> **Jobs**
**A.** Answer these questions from the article on color tools for UI designers:
(i) What input does the Eva Design Color tool base its color system on?
(ii) Besides the color system itself, what can you see on the Eva Design Color site?
(iii) Beyond solid color palettes, what can you find on Colorsinspo?
**B.** Could you pick up the article on color tools for UI designers after its last sentence and carry it on?

> **Text**
***
Here are the top color tools and plugins you need as a UI designer.

#1. Eva Design Color

If you're building a design system, you might have to face the chaos of picking up the right color and shades of every color for the design system. Fortunately, there are tools like Material Design — Color Tool, which is good for making color systems, but if you want to step up the color game, Eva Design Color tool is all you need. The tool is equipped with deep learning and produces a stunningly accurate color system based on your primary color input. You can also see how the color will work in dark mode on the site, a cherry on top.

colors.eva.design

#2. Colorsinspo

To start building something, you need inspiration as a starting point to get those creative juices flowing. Even from 7 colors out there, it’s sometimes too intimidating to pick up the right colors. Colorinspo is the tool to rescue you. As the name implies, this website has amazing colors to get inspired, and you can directly use them in your design, but it is not limited to solid color pallets; you can find some stunning gradients & Brand colors if you want to see what brand use exactly what color in their product or branding. Colorsinspo is the one resource to find everything about colors.
***
> **Material provided**
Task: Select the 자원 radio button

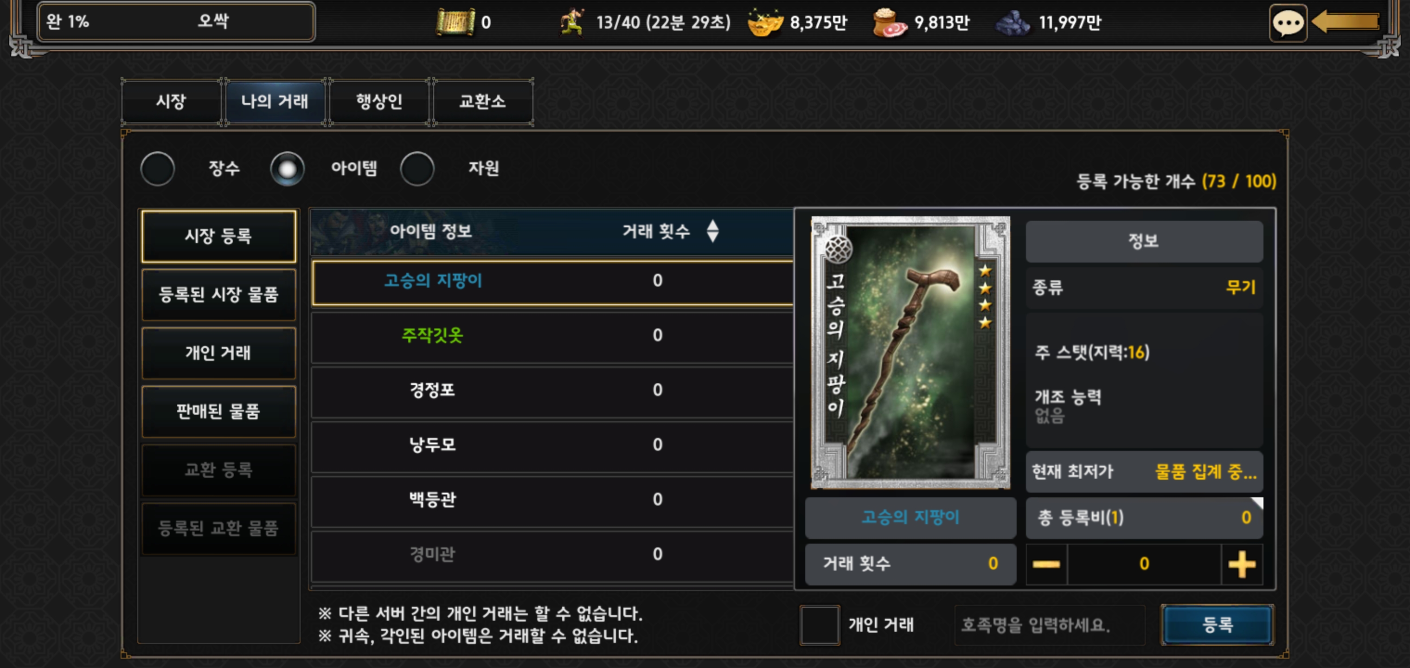Action: click(x=417, y=169)
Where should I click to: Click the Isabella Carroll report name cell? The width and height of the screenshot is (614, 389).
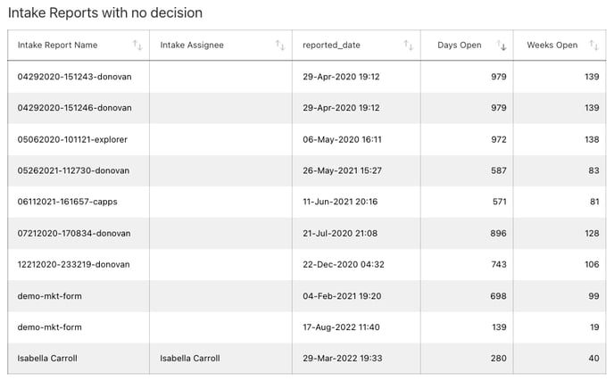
***
> **Expected outputs**
**A.**
(i) Your primary color.
(ii) How the color will work in dark mode.
(iii) Gradients and brand colors.

**B.**
colorinspo.com

#3. Color.review

As a UI designer, when you create a digital product, it’s super important that every user will able to use can easily use it without any accessibility issue. Color accessibility enables people with visual impairments or color vision deficiencies to interact with digital experiences in the same way as their non-visually-impaired counterparts. While working with color, it’s common to pick up some colors that don’t pass all the accessibility tests, like the right contact ratio between foreground the background color, and W3C minimum AA rating. Color.review is a modern tool for exploring and finding accessible colors. The tool is super intuitive and easy as 123 to use. It makes it stand out from all the other tools that give you flexibility for using an AA or AAA rating for your digital product.

color.review

#4. Mycolor.space

If somehow color.review wasn’t able to satisfy your color pallet hunger, and you’re still starving for delicious color palettes Mycolor.space is the place. Considering the tool is in beta now (date), it still cooks super delicious color palettes you can dump directly into your Figma or XD. I mostly use it for its gradient tool. You probably had gone through the situation when you got some awesome colors, and you want to check how their gradient looks or works, but launching a design tool to check this is a little overkill for the idea. Mycolor.space comes in handy in this kind of situation, and you can generate not only 2 but also 3 color gradients and choose any orientation, which is icing on the cake.

mycolor.space

#4. Gradient Hunt

Talking of gradients, Gradient Hunt is the place I use for my gradients, but I also go there regularly to please my designer soul with all those beautifully curated gradients. From linear to radial, every color and gradient is artistic and unique.

Gradienthunt.com

But,

If you want to step your color knowledge a little bit up and want to have a little deep knowledge about using them, then you might want to check the AdobeColor tool.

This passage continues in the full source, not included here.